Зато бабуля, Ксения Илларионовна, сухощавая и сгорбленная, лепила, если что не по ней, прямо в лоб. А потом еще долго бухтела, вроде бы про себя, но так, что Галя все слышала: «Все таскает парня на руках и таскает, чуть захныкал, сразу хвать его – конечно, он один спокойно лежать не будет, скучно ему», – и одну и ту же мысль повторяет потом разными словами раз пятнадцать. И молилась – каждое утро и вечер, безо всяких икон, но бубнила одно и то же: «Святый Боже, Святый крепкий, Святый бессмертный, помилуй нас» и еще «Отче наш». Хоть Галя в антирелигиозной семье росла, но волей-неволей эти молитвы запомнила. А «деда Аркадий», как Галя его звала – или отчим Владика Аркадий Матвеевич, – в ребенке и впрямь, как предрекал муж, души не чаял. Тоже был готов часами таскать его на руках (к неудовольствию старухи Ксении Илларионовны) или просто рассматривать его, спящего. Внешне ситуация у Галины была благоприятной: и люди вокруг, и большая двухкомнатная квартира с паровым отоплением и дровяной колонкой. И ей с маленьким Юрочкой отвели почти отдельную комнату – кроме них, там спала старушенция, – и за это она к ребеночку ночью вставала. Аркадий Матвеевич с внуком в колясочке вечерами гулять ходил, Антонина Дмитриевна купать помогала. Но – все равно. Это была чужая семья. Чужая, не своя. И чужая жизнь. Со своими, посторонними обычаями и запахами. И в ней Галя все чаще начинала чувствовать себя как в комфортабельной, даже уютной, но тюрьме.

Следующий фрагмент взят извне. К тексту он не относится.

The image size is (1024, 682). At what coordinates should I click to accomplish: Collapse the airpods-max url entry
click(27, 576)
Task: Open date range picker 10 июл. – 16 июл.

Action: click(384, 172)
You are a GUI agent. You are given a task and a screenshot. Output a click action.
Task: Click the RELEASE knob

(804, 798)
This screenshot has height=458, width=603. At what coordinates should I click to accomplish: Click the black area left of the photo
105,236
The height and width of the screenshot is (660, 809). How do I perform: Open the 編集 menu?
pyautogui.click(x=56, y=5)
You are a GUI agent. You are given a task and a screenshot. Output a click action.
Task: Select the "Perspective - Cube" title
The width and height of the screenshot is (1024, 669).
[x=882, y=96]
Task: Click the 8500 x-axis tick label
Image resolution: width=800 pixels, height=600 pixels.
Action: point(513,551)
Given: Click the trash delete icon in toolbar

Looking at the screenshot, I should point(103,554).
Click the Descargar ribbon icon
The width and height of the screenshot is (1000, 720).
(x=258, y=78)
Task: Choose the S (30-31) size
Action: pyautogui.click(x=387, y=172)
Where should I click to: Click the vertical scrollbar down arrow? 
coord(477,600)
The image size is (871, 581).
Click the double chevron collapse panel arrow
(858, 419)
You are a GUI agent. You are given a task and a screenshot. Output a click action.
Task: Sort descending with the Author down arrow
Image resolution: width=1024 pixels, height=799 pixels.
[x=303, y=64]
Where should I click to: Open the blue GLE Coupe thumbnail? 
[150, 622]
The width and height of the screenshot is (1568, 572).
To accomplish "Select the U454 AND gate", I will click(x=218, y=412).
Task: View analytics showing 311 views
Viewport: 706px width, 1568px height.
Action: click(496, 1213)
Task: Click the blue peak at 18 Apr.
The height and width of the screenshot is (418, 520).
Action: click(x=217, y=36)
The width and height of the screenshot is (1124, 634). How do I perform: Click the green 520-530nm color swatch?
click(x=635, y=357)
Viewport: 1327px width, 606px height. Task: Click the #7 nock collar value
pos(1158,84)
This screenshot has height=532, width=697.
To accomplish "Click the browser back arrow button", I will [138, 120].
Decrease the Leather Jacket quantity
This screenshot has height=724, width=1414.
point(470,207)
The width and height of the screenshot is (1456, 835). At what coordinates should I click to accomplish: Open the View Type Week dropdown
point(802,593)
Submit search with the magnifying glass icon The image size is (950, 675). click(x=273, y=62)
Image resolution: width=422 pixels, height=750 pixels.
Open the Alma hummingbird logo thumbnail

Словно она отбывала срок. Наказание – непонятно за что.
Сплошная, заведенная карусель. День похож на день, а неделя на неделю. Утром покормила Юрочку, одела – пошли гулять. Пришли – опять кормиться, потом сон, стирка и приготовление обеда. И снова кормление. И снова переодевание… Даже чувства к Юрочке куда-то подевались. Она на него не как на сыночка своего стала смотреть, самого родного для себя человечка, а словно на куклу, ожившего чурбанчика, которым по непонятно чьей прихоти ей приходилось заниматься. За которым следовало ухаживать, ничего к нему не испытывая (как не испытывала она ничего, откровенно говоря, и к своему супругу, отцу этого ребенка).
Ей мечталось – и виделось в снах – совсем другое. Она лицезрела себя в небе – летящей, парящей, падающей. И вспоминала себя в самолете перед прыжком – рядом с веселыми, умными и бравыми парнями. Или вдруг обнаруживала (в мечтах и снах) в машине, летящей с большой скоростью, – а рядом с ней, за рулем, суровый, но добрый к ней человек, генерал Провотворов. «Может, я не создана для материнства? – иногда думала она. – Может, мой удел – совсем-совсем другое?»